Dolby Atmos for headphones

Dolby Atmos can be enabled on headphones by purchasing their app. This doesn’t involve interactive spatial audio (head-tracking). When using Apple Airpods Pro or Max, you can also experience Dolby Atmos but only Dolby Atmos on Apple TV takes advantage of interactive spatial audio. The Dolby renderer will surely be used by more embedded devices in the future, however, it is unclear how head-tracking dependent information will become a part of their licensing.

Dolby Atmos for speakers

Dolby Atmos for physical configurations is interesting but is not an entirely new concept. It’s a standard surround sound system but with height information. The cool part is that the “beds” and “objects” can be played no matter what your configuration is – you don’t need the traditional setup. However, if you don’t have a decent configuration from the get-go, getting something that sounds good might be challenging. One thing to note is that the spatial audio we are talking about with headphones is usually really different from spatial audio for speakers. Spatial audio for speakers cannot have the kind of processing that mimics the way your ears hear within a space because your ears are already doing that!

Dolby Atmos for cars

Dolby Atmos is also increasing in popularity in its application for vehicle sound systems. This isn’t dissimilar from Dolby Atmos for speakers, but in order to outfit a sound system for cars, a lot of other parties are involved. In the example of Lucid Motors, Dolby discusses their partnership with DSP Concepts, a digital signal processing program widely used in audio consumer electronics. Audio sound systems for cars have to be carefully tuned to compensate for the many interfering sounds we have on the road, as well as the fact that there are usually at least five different listener locations.

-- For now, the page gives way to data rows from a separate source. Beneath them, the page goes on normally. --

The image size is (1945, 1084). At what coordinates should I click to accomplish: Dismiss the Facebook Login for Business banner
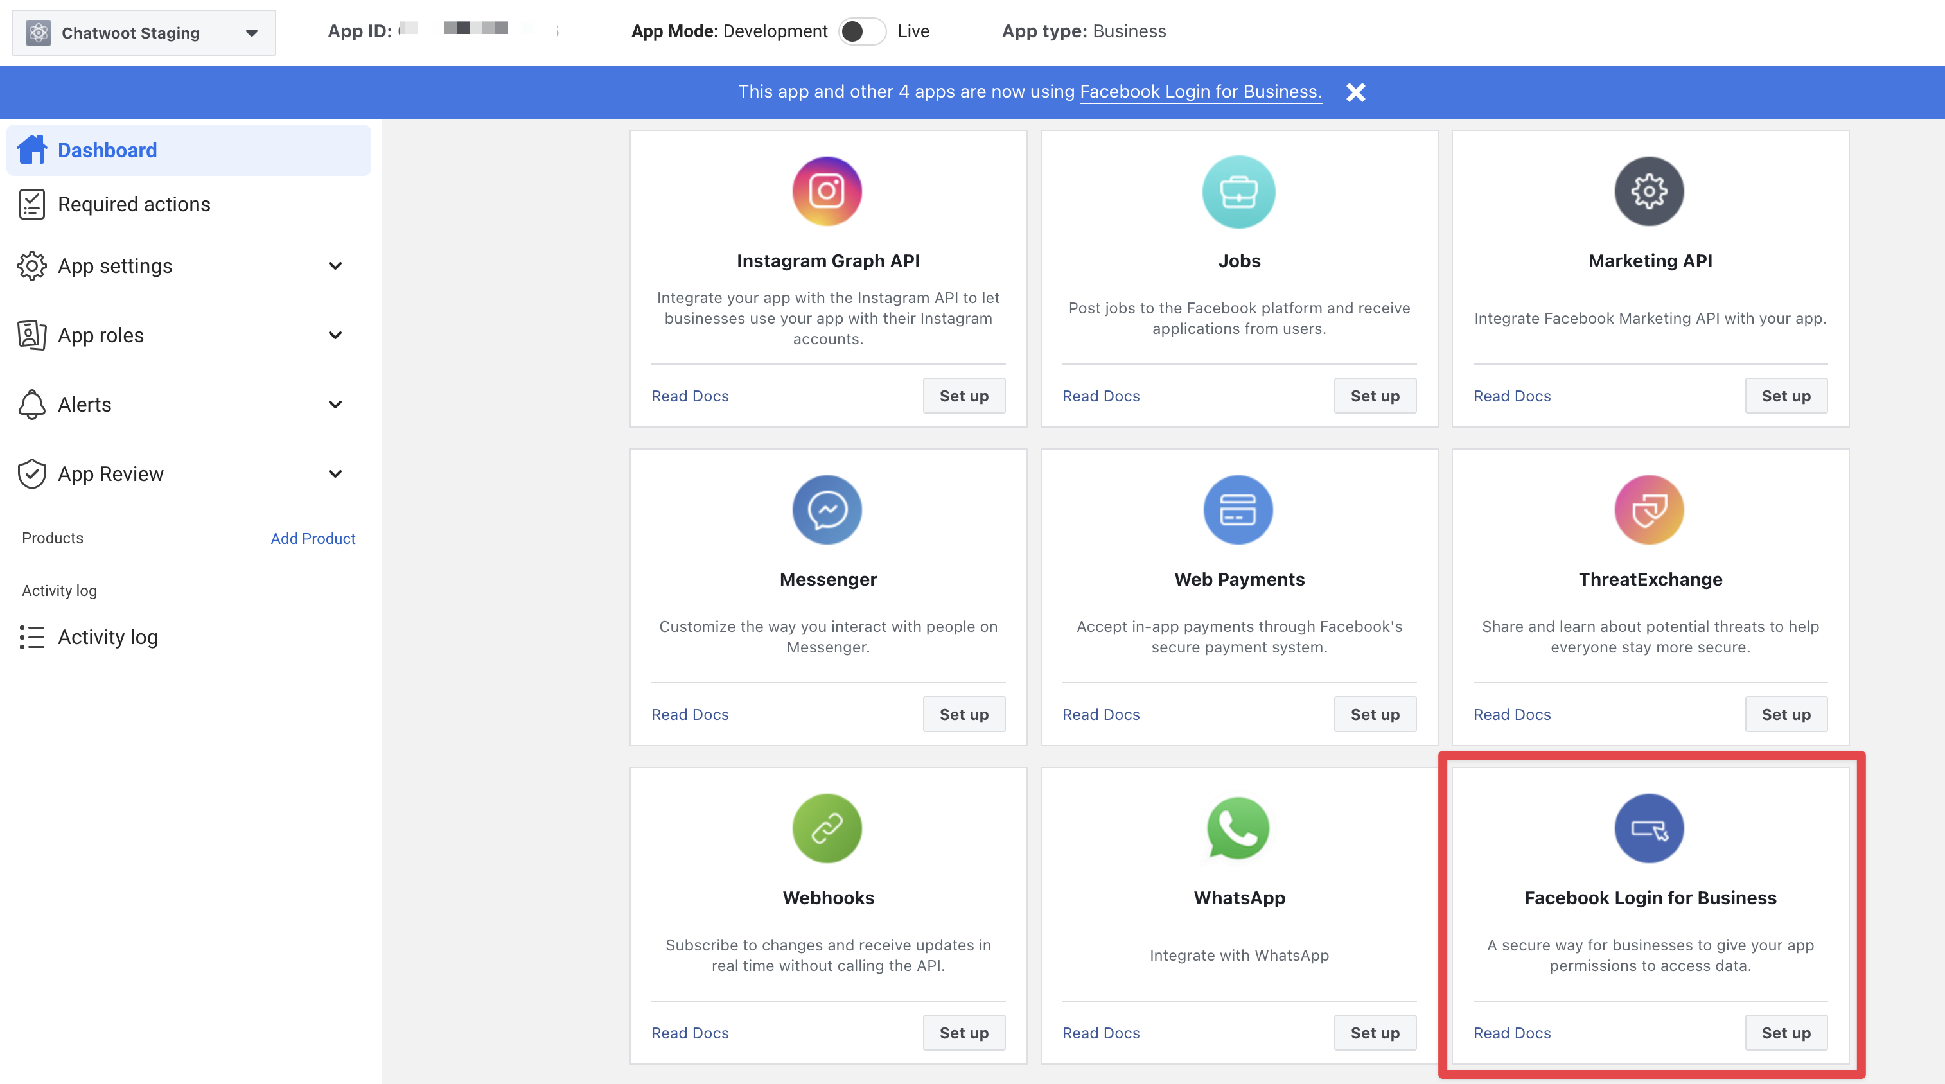tap(1355, 92)
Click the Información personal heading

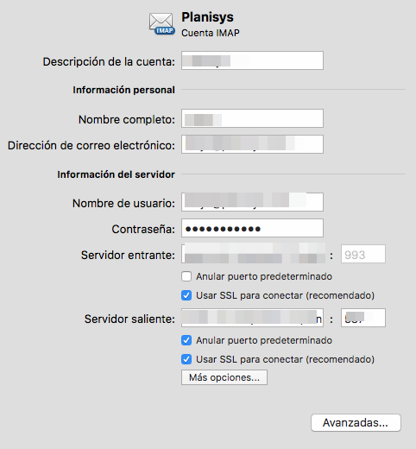(123, 90)
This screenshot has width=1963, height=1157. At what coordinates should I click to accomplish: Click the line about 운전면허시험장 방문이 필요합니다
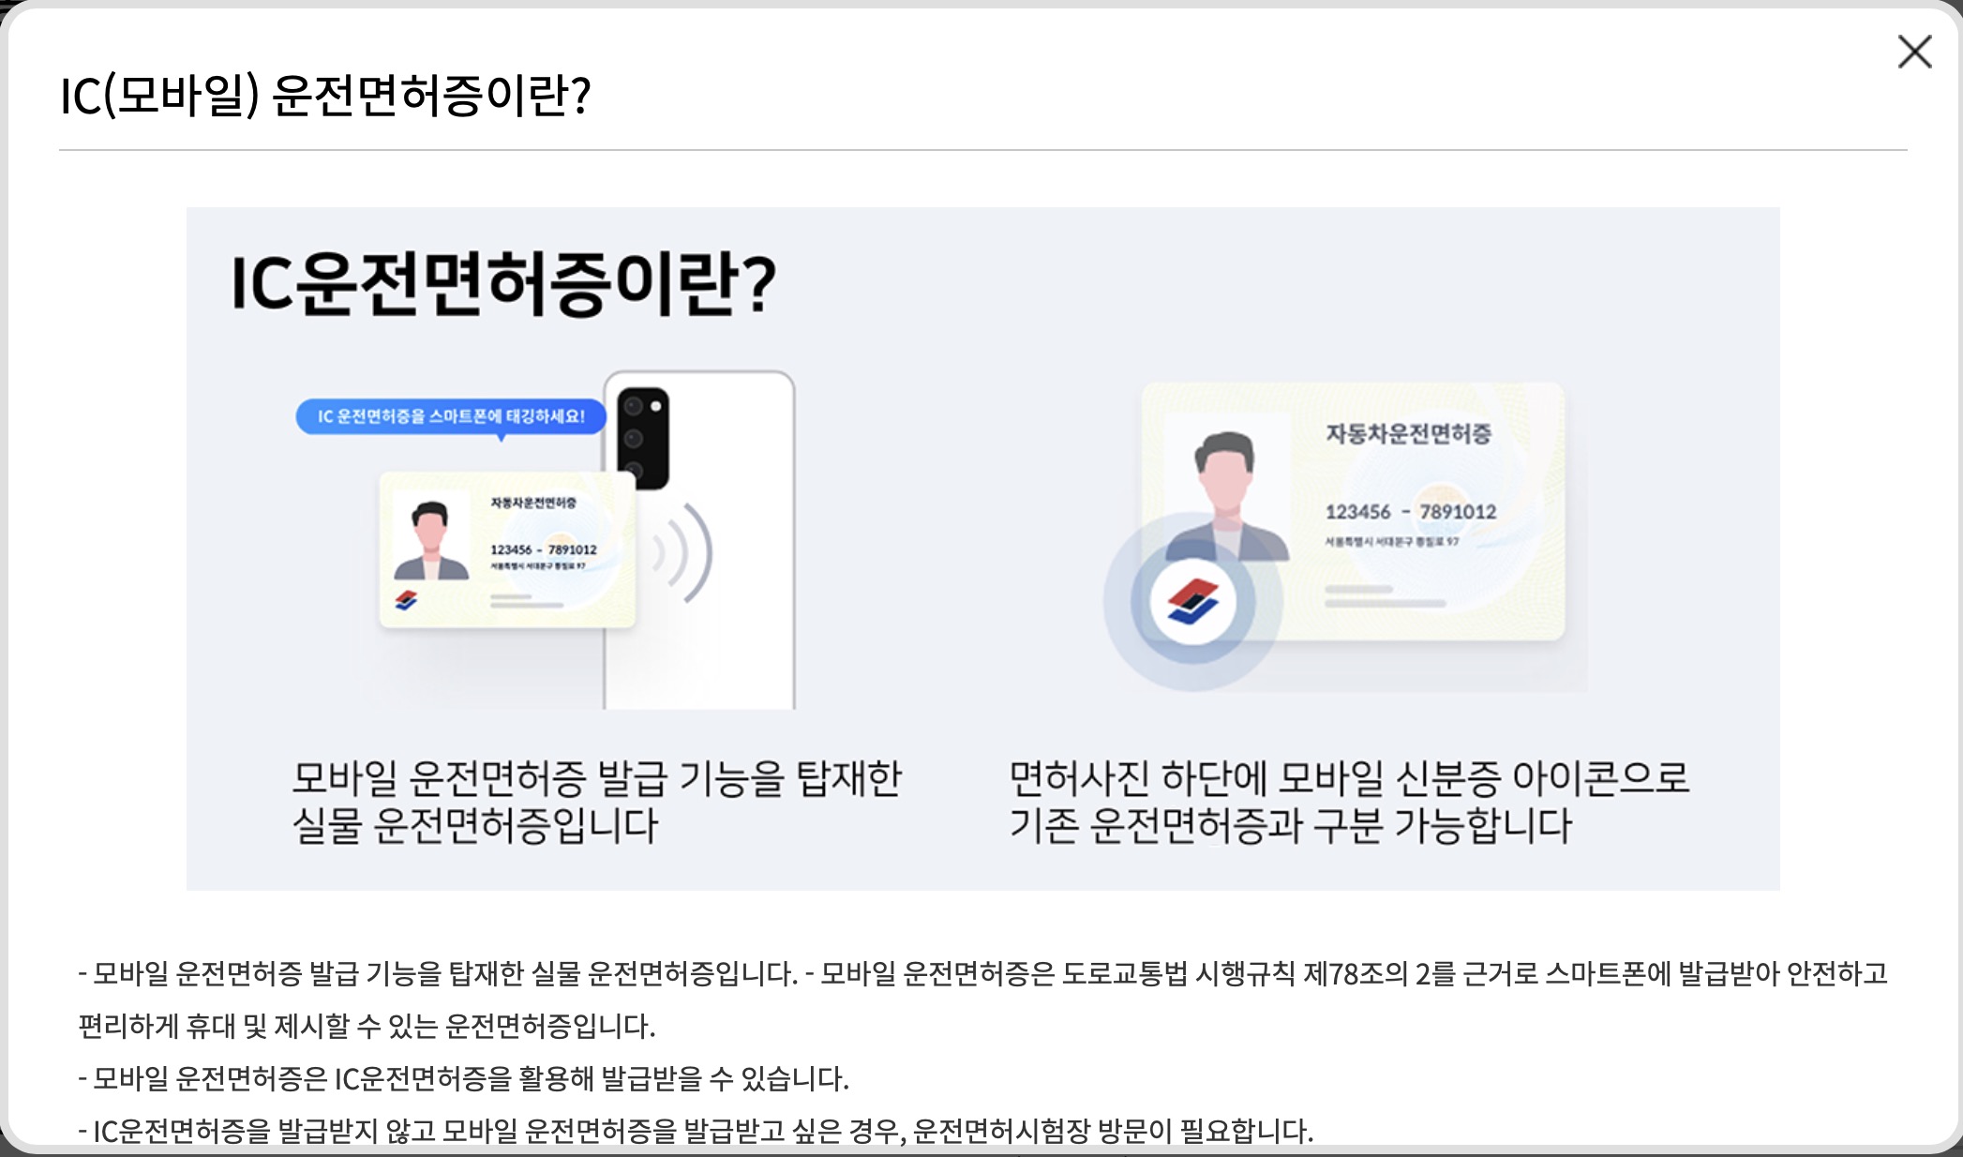(x=697, y=1131)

Is Dolby Atmos spatial audio?

As with everything we’ve looked at, it depends on the interaction involved. You definitely don’t need Dolby Atmos to create spatial audio. When Dolby Atmos uses listener head position or speaker configuration to interactively bring the object-based mix to life, it is spatial audio. Otherwise, we’re getting closer but not quite there yet.

Sony Spatial Audio

Sony, like Dolby Atmos, is both a production tool as well as a format using MPEG-H as a standard for encoding object-based metadata. With the Sony Headphones Connect app and a Sony 360 Reality compatible premium streaming service, you can playback 360 Reality content on any device.

Creative tools

Although the Sony 360 Reality creative software suite is used to create an object-based format where the listener is at the center of a sphere, the end-user ultimately gets a head-locked binaural stereo playback. As we have said time and time again, without interaction (head-tracking), you are not experiencing spatial audio. You are instead experiencing a post-production spatial effect.

Headphones

In the Sony Headphones Connect App, you must take pictures of your ears as well as chose the product you are using. This indicates that Sony uses generic head-related transfer functions (you can read more on these in our glossary entry on [[Mach 1 Spatial Audio Glossary 2/2. HRTFs]]). On top of the inevitably generic HRTFs, Sony will personalize a certain tuning of the spatial effect they are creating.

When Sony writes that they create a personalized sound field, you should have a big asterisk going off in your head. Unless you went to get your HRTF specifically measured, it is not your true HRTF. However, it may be better than a completely standard one. The fact that you choose your product also suggests that Sony adds what is called an inverse transfer function which will compensate for the way each type of headphone will uniquely color the sound.

Is Sony 360 Reality spatial audio?

While these methods are interesting, they contradict our philosophy on agnostic interactive spatial audio that preserves the creative mix. Until Sony 360 Reality includes interactive head-tracking, it is not spatial audio. The only aspects inching their system closer to spatial audio are their inclusion of artists in the creation of an object-based mix, and the use of object-based mixes for custom potentially non-standard speaker configurations.